Guyana and Suriname’s emergence as potential major energy producers offers the Caribbean an opportunity to diversify its energy sector and shield itself from geopolitical disruptions and global market volatility, economist Richard Rambarran said.
Rambarran made the remarks on the Caribbean Business Review podcast on Sunday, noting the region’s vulnerability to fluctuating energy prices.
“One major thing that is different from the last energy crisis… is that we have two other Caribbean territories emerging as perhaps major energy producers within the Western Hemisphere,” he said, adding that Guyana and Suriname’s energy production could substantially increase the region’s per capita output.
He cited the COVID-19 pandemic, reductions in global fossil fuel investment, and sanctions against Russia as precursors to the current energy crisis, now intensified by the ongoing U.S.-Israeli conflict with Iran.
Rambarran said liquefied natural gas (LNG) from Guyana and Suriname could help the Caribbean navigate global energy market instability. “The addition of Guyana and Suriname and the potential vastness of LNG there really helps with the problem of interconnectedness among Caribbean territories and how they are then able to ensure that benefits arising from one country can also have concomitant benefits in sister Caribbean territories,” he said.

MATERIAL PROVIDED:
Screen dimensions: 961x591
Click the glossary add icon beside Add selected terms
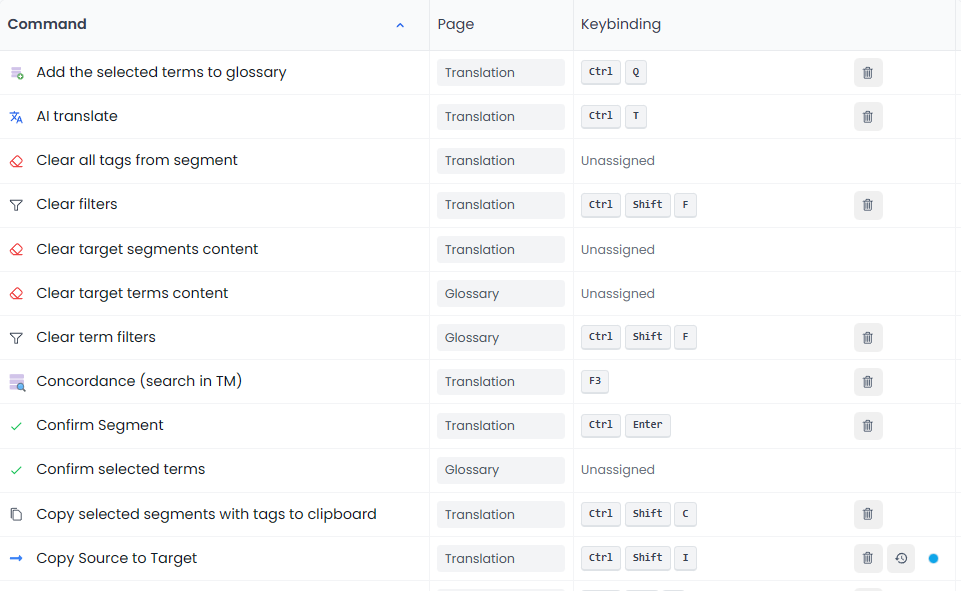[x=16, y=72]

REQUIRED WORK:
#1 In the Caribbean energy article, repeat word for word the stretch from "He cited the" through "conflict with Iran.".
#2 According to the Caribbean energy article, which developments did Rambarran cite as precursors to the current energy crisis? List them all.
#3 Answer these questions from the Caribbean energy article:
(a) On which podcast did Rambarran make his remarks?
(b) What has intensified the current energy crisis?
(c) Which product from Guyana and Suriname did Rambarran say could help the Caribbean navigate global energy market instability?

SOLVED TASKS:
#1
He cited the COVID-19 pandemic, reductions in global fossil fuel investment, and sanctions against Russia as precursors to the current energy crisis, now intensified by the ongoing U.S.-Israeli conflict with Iran.

#2
- The COVID-19 pandemic
- Reductions in global fossil fuel investment
- Sanctions against Russia

#3
(a) The Caribbean Business Review podcast
(b) The ongoing U.S.-Israeli conflict with Iran
(c) Liquefied natural gas (LNG)